TO DO - Collect from the data below each line with "agent".

RECORDED DATA -
____

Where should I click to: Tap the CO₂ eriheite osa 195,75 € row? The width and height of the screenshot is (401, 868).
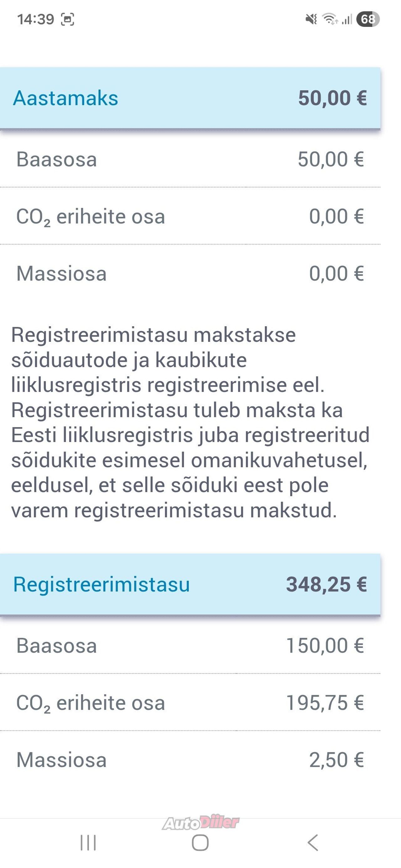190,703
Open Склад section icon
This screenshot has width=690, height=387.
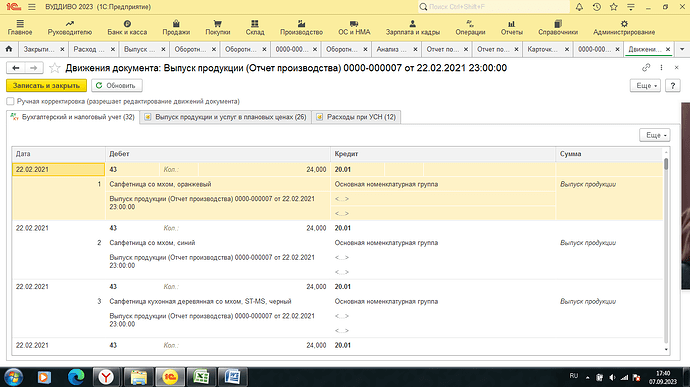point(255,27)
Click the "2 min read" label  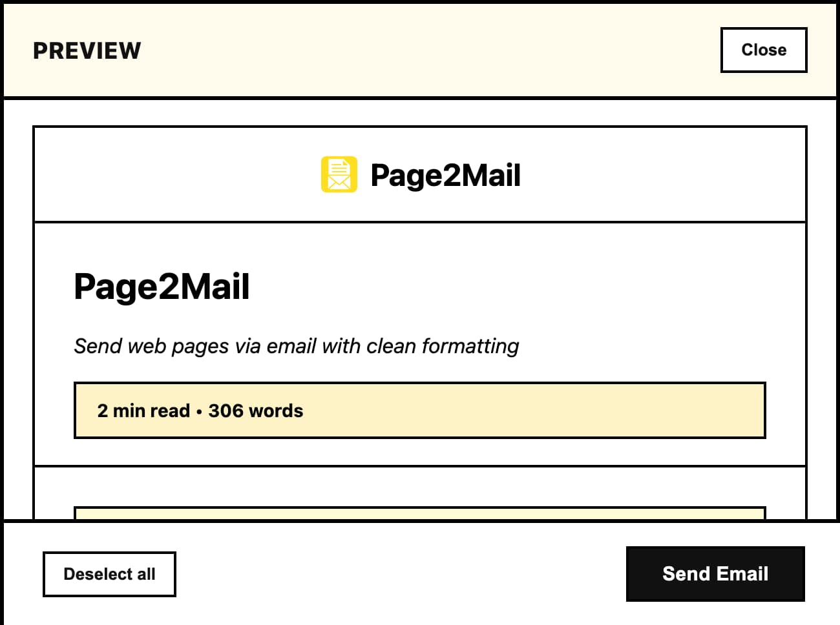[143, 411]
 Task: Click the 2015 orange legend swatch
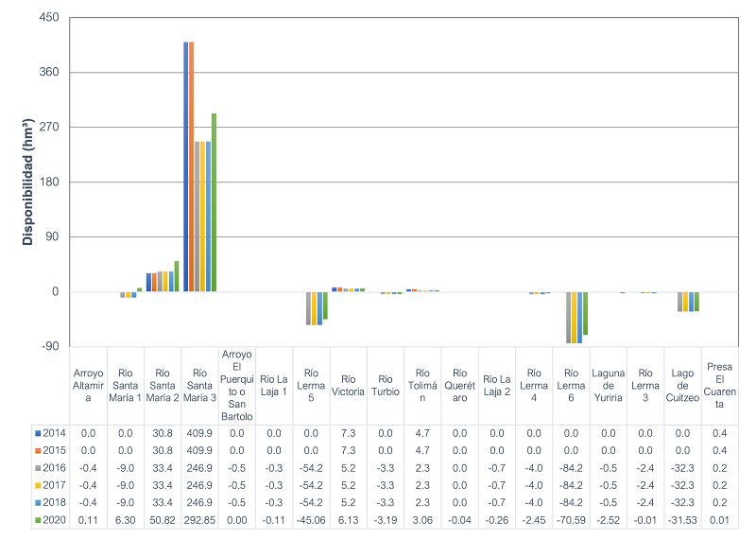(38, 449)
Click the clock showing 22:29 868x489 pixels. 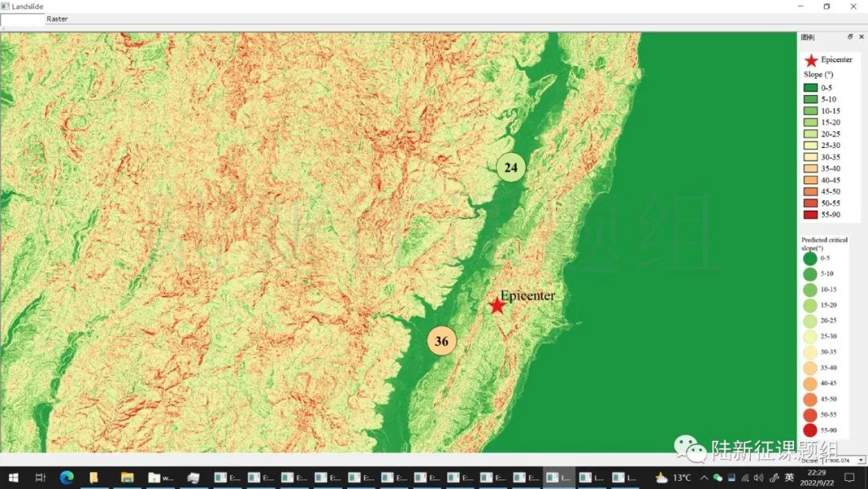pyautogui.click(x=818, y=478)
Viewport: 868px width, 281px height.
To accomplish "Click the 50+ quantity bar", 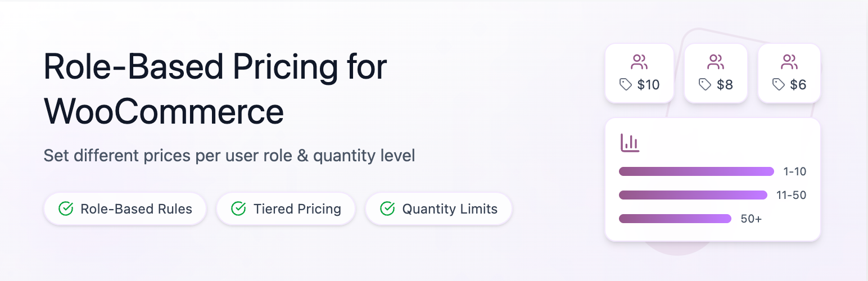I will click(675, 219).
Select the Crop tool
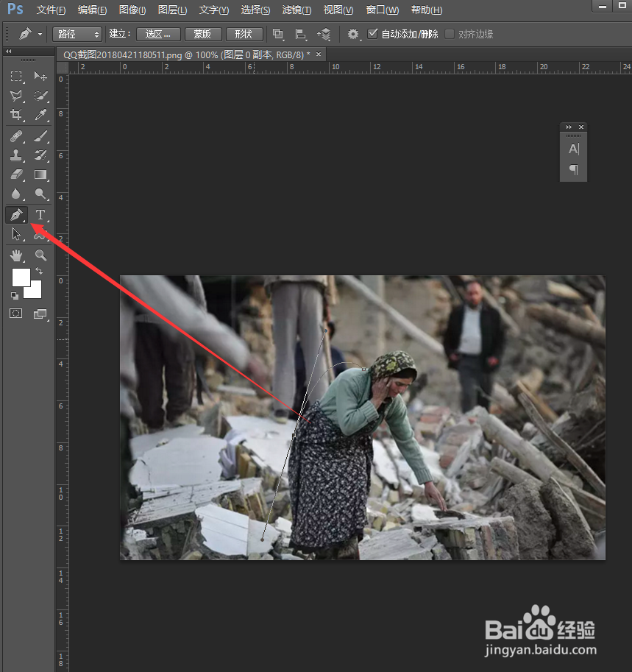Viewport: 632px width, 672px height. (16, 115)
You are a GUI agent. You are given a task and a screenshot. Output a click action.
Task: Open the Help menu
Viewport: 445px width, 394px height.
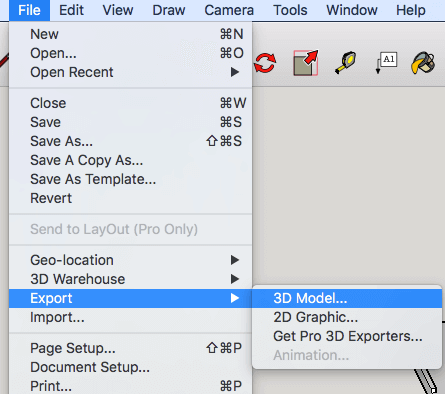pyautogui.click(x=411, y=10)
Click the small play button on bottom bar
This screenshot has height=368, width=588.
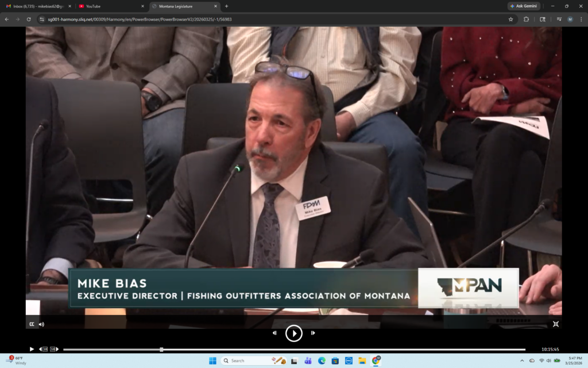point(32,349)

____

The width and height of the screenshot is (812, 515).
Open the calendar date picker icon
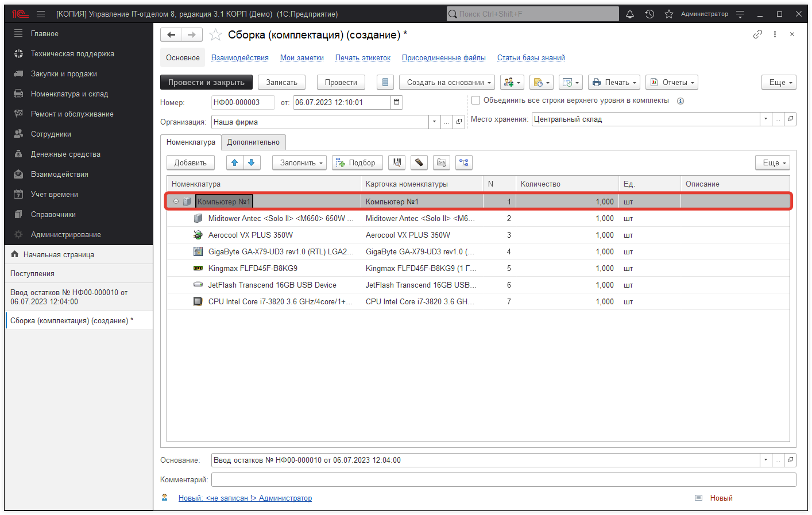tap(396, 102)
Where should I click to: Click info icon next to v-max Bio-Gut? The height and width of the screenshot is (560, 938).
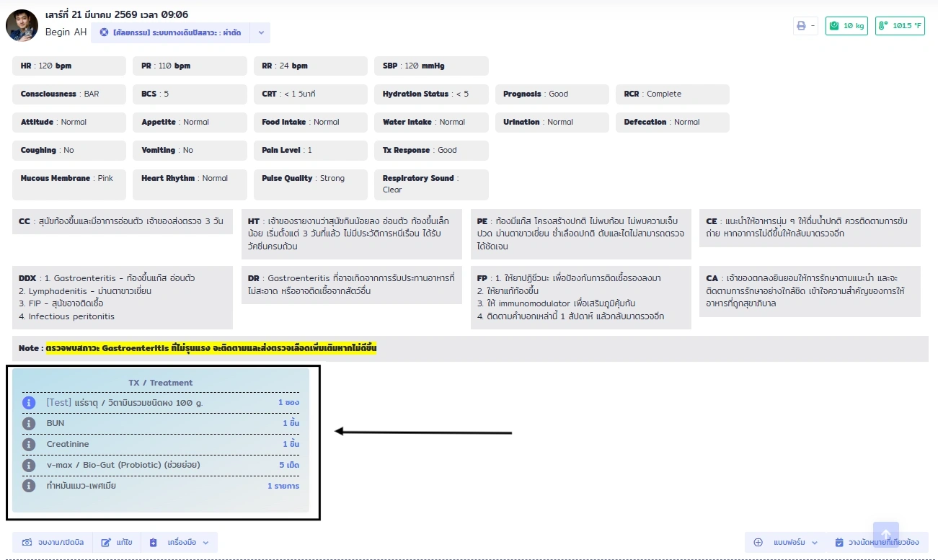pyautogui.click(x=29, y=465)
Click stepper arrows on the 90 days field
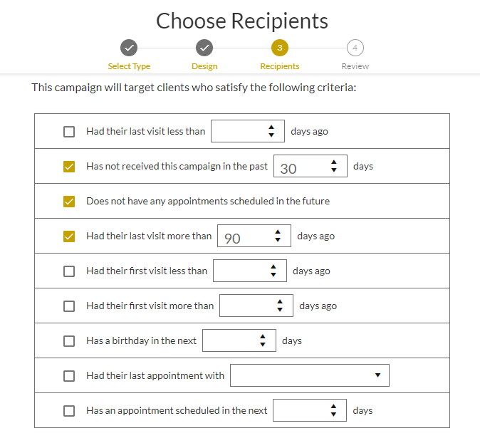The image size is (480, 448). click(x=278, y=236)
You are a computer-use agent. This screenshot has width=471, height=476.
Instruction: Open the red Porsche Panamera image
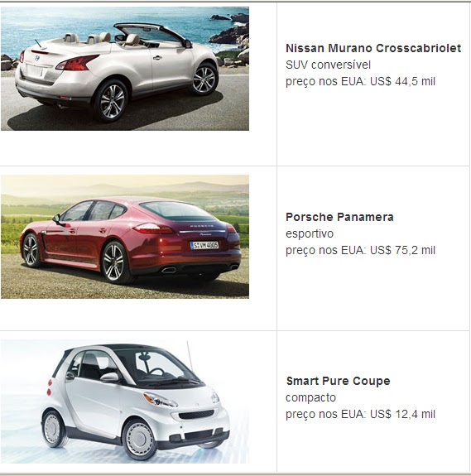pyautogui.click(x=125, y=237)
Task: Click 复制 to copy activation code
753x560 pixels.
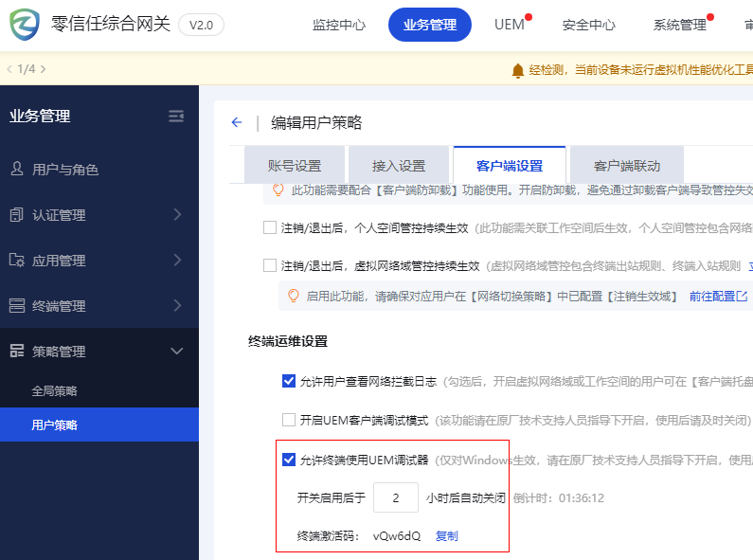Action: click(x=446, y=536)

____

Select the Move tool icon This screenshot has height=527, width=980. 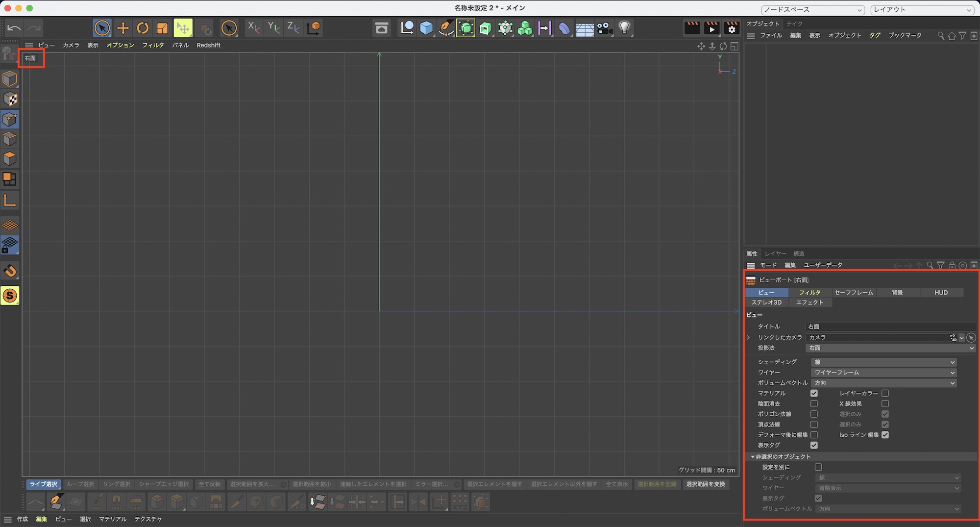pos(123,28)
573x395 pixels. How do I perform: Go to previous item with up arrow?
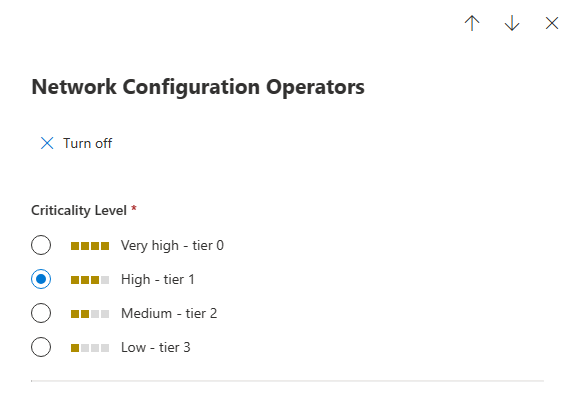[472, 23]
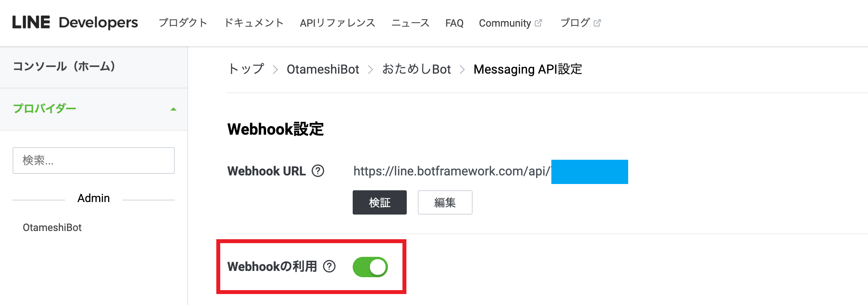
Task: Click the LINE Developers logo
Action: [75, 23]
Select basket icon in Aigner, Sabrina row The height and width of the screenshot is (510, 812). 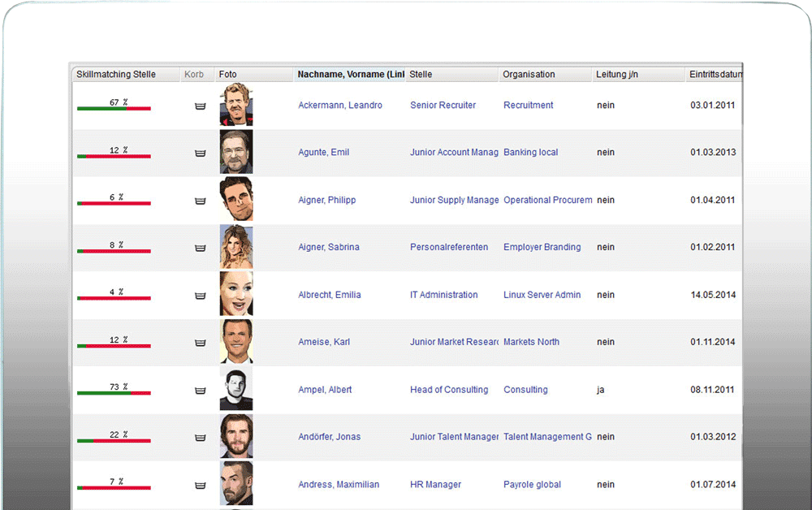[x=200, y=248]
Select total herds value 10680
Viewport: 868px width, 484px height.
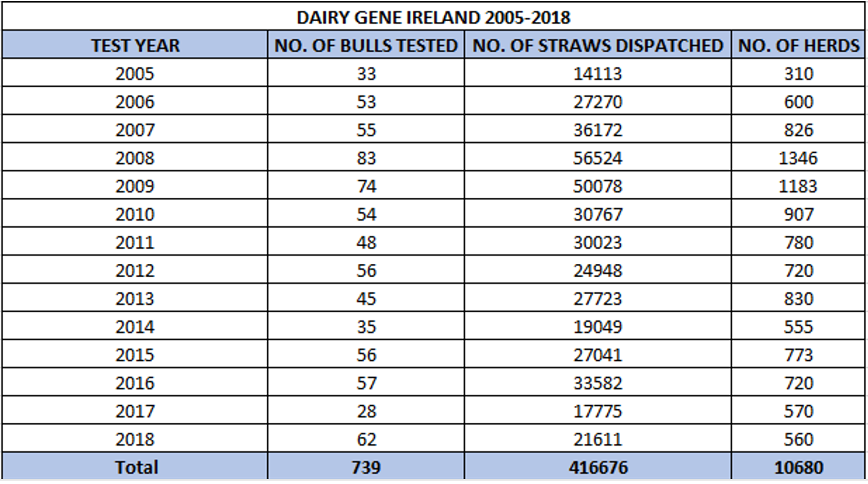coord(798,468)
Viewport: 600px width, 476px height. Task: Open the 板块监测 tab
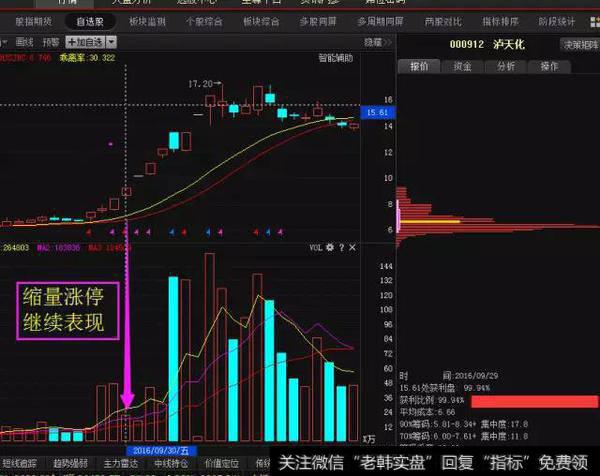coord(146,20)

____

OUTPUT -
You are a GUI agent. You are given a task and a screenshot. Output a click action.
You are a computer-use agent. This screenshot has width=471, height=476.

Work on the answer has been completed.